Эви утешала себя мыслью, что по прибытии в Лондон они расстанутся. Она остановится в клубе, а он вернется к себе домой, к привычным занятиям, пока не получит известие о смерти отца. К тому времени он, наверное, продаст клуб и воспользуется вырученными деньгами и остатками ее наследства, чтобы пополнить оскудевшие семейные закрома.

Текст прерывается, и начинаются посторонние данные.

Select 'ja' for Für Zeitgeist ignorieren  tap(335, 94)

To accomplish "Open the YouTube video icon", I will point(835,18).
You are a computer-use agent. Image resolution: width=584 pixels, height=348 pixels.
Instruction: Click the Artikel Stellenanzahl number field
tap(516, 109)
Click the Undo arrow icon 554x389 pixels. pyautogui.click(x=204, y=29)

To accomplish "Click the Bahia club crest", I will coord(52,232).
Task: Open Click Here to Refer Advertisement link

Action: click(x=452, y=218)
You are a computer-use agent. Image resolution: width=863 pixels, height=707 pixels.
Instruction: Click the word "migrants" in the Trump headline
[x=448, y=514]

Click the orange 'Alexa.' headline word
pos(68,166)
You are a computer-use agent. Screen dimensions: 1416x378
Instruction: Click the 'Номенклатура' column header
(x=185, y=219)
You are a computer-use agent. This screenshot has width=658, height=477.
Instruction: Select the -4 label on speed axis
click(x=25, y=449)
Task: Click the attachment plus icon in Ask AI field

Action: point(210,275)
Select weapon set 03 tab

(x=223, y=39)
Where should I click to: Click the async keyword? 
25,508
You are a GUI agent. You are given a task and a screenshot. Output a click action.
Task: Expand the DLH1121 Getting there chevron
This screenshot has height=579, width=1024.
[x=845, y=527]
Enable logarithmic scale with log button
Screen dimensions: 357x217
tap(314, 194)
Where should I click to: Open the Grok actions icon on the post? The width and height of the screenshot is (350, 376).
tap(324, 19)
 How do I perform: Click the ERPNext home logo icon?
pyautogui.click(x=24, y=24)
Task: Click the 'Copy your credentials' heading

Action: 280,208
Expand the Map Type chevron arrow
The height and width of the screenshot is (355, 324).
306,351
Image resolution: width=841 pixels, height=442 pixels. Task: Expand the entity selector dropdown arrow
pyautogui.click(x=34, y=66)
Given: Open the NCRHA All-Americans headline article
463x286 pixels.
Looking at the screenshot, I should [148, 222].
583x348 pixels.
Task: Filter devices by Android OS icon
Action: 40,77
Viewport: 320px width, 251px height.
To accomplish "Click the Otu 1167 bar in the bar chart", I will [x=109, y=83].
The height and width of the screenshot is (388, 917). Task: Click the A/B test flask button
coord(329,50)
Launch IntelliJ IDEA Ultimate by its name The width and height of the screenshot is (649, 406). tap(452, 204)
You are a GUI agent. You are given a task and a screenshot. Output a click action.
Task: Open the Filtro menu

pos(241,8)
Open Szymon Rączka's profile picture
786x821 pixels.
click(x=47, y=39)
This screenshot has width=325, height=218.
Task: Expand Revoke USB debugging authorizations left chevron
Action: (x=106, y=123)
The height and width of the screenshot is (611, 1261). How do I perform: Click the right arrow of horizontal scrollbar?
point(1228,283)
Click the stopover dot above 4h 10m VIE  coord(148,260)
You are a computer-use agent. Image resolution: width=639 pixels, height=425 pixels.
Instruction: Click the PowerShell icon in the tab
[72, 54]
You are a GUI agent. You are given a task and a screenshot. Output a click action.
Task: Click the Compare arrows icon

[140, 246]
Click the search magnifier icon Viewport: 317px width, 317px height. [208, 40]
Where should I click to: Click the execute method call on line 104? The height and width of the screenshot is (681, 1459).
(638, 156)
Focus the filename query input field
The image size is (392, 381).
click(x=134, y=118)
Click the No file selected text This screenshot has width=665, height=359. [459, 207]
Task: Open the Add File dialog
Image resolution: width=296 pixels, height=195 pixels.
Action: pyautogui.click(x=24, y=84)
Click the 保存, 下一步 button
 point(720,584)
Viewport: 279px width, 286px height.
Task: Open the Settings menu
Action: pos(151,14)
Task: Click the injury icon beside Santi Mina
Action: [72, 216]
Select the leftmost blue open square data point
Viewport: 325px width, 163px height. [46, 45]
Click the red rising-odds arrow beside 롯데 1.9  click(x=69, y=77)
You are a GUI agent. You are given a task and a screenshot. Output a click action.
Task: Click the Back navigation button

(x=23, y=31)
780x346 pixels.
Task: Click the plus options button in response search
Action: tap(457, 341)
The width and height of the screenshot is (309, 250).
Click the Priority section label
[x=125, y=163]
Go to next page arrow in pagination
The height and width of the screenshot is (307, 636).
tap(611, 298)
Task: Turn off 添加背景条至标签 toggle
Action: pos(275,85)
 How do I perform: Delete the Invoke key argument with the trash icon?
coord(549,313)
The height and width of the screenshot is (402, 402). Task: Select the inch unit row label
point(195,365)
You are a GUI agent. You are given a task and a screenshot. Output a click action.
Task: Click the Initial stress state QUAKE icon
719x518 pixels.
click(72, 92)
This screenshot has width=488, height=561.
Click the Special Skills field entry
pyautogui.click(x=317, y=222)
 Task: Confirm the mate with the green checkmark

Мысль о продаже клуба, который был всем для ее отца, опечалила Эви. Хотя, конечно, это самое разумное решение. Не каждому дано успешно управлять игорным бизнесом. Владелец клуба должен обладать определенным магнетизмом, чтобы завлечь людей в свое заведение, и знанием человеческой натуры, чтобы найти способы заставить их расстаться с деньгами. Не говоря уже о деловом чутье, без которого невозможно выгодно вложить полученную прибыль.
Если первыми двумя качествами Айво Дженнер все же обладал, хоть и умеренно, то третьего был начисто лишен. Несколько лет назад он потерял целое состояние в Ньюмаркете, поддавшись на старости лет на уговоры сладкоречивых мошенников, каких полно в мире скачек. К счастью, клуб приносил столько денег, что он смог легко возместить даже такую крупную потерю.
Ядовитая реплика Себастьяна, назвавшего клуб Дженнера второразрядным заведением, была верна лишь отчасти. Со слов отца Эви знала, что клуб при всей его доходности так и не достиг высот, к которым стремился Айво Дженнер. Ему хотелось сравняться со знаменитым клубом Крейвена, который сгорел дотла много лет назад. Однако у Дженнера не было ни таланта, ни дьявольского обаяния Дерека Крейвена. Поговаривали, будто Крейвен выиграл деньги целого поколения англичан. А тот факт, что он ушел со сцены в зените своей славы, окончательно сделал его легендарной фигурой в глазах светского общества.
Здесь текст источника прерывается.